Sure, you are quite right that government spending doesn’t always have to be increased. Even though it seems to be doing so, according to you (and I don’t dispute it) anyway. But the effect of increasing government spending too slowly as we have done over the past eight years and spent what increase there has been on the non-productive economy firmly indicates that if government spending is too low and inappropriate it shuts down the economy.
I could have told you it would do that in 2011. So I’m not in the least surprised; except that in so far as it has taken quite so long for the governments rather useless figures to reflect what was inevitable; austerity strangles the economy and makes people unhappy, unwell and in some cases dead.
Try it with your own household budget if you don’t believe me.

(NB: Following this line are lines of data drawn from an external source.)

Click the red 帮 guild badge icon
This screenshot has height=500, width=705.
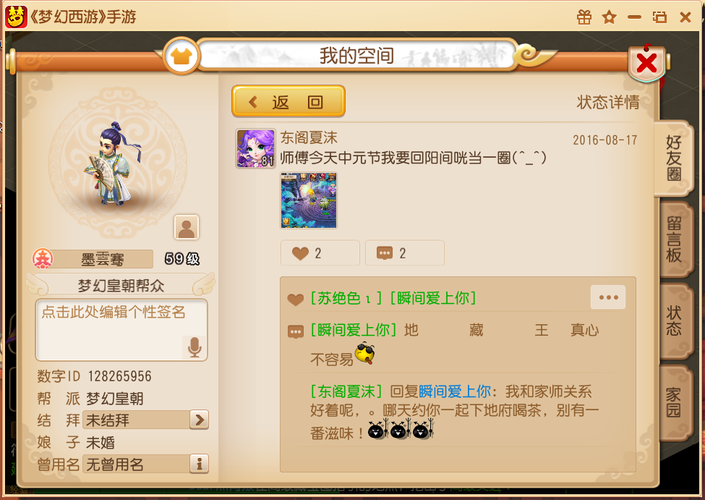(x=43, y=259)
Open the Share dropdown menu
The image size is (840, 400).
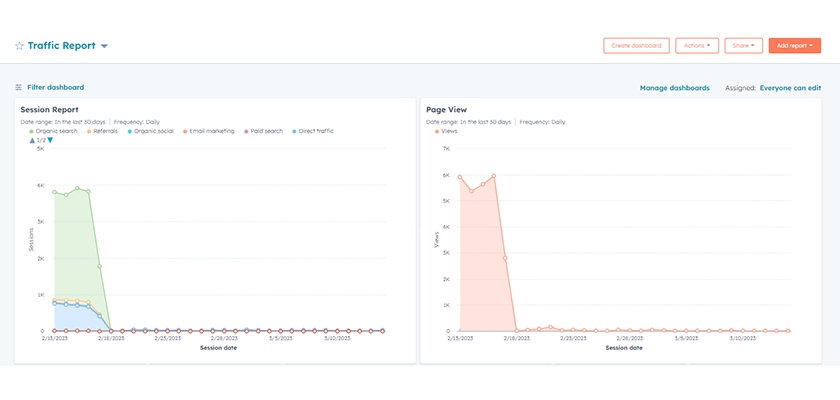pyautogui.click(x=744, y=46)

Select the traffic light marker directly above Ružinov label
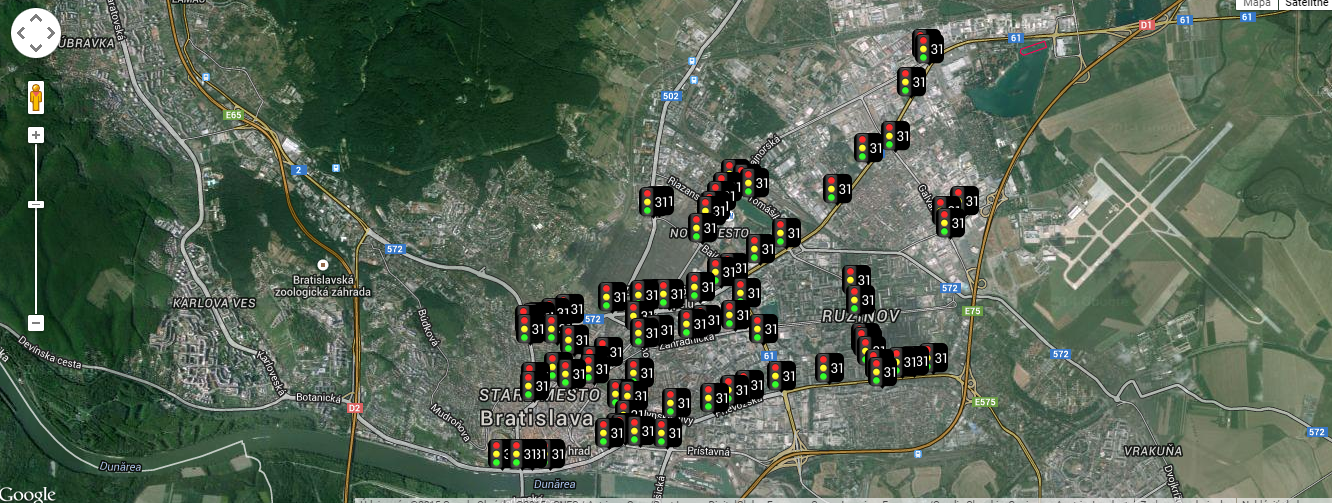point(857,280)
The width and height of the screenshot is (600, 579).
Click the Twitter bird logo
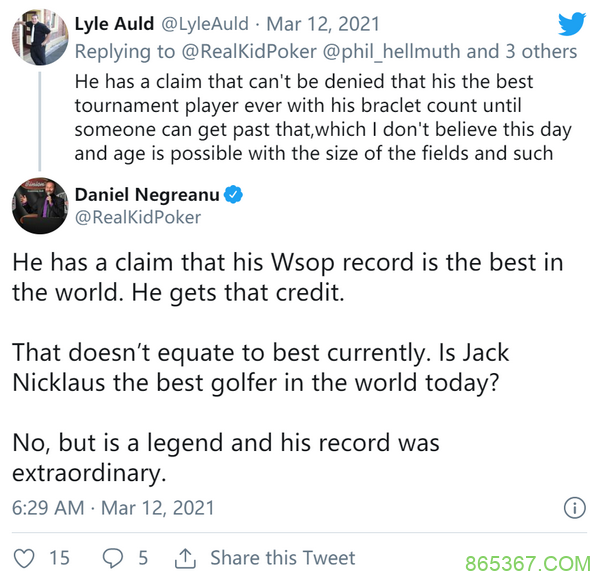(x=572, y=23)
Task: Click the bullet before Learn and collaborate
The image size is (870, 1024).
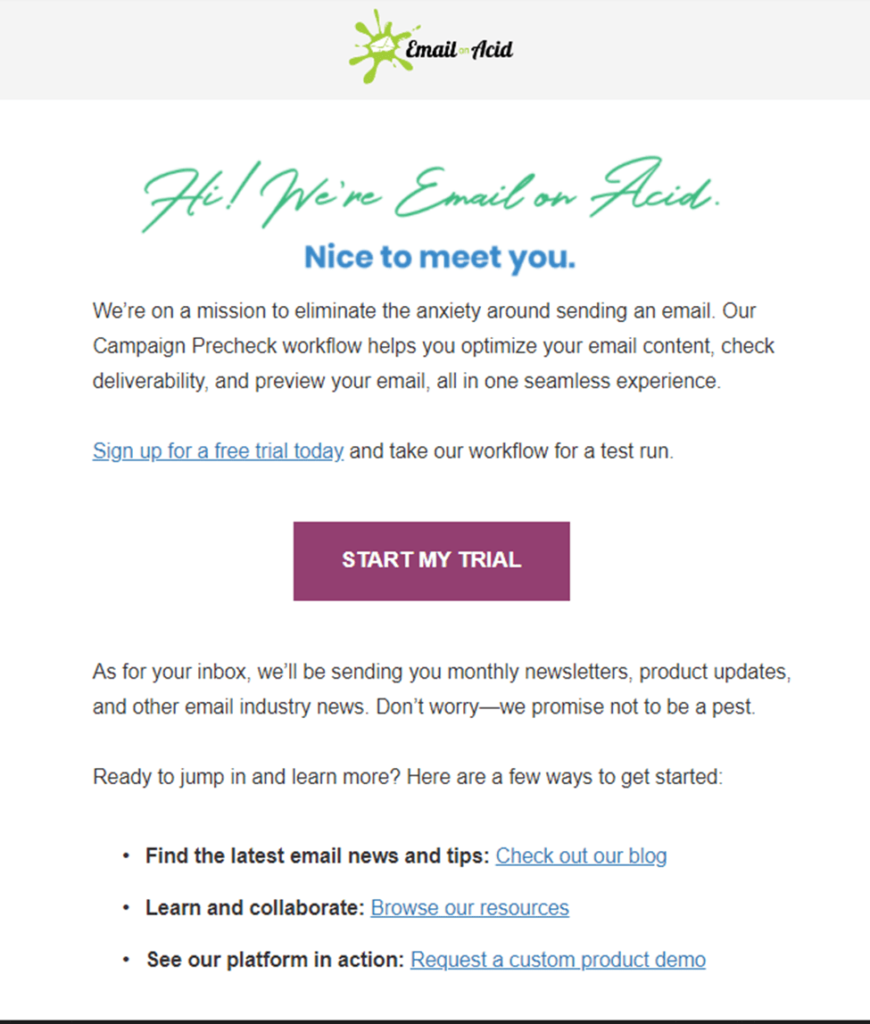Action: (126, 908)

You don’t have to be an economist or a mathematician to understand the relationship that Richard makes clear here . I have been driving for 52 years; never until the last two years have I seen our roads in such a terrible state . This is a matter of policy driven by the ideology of a balanced budget which implies either ignorance of the function of government in money creation ( and its relationship with tax ), or a deliberate refusal to acknowledge the reality that we see evidence of all around us , that insufficient money is being created by government to do what needs to be done and the result is a lack of growth .
This, and an understanding of twin deficits hypothesis and sectoral balances is all a layman needs to understand that most rightwing economics which attacks government activity is economically illiterate.
Attack benefits and people may draw down savings (or binge on credit which for purposes of the accounting identity is the same thing) and consumption may grow for a bit thus supporting a reduction in govt deficit. But it’s totally unsustainable, and the UK has reached that point now looking at Q1 growth and the crisis on the High Street.
Add in the Brexit demolition of Business Investment and one wonders where growth is going to come from in the near term.
You’re both wrong.
The figures are shite because it snowed. It said so in the paper so it must be true.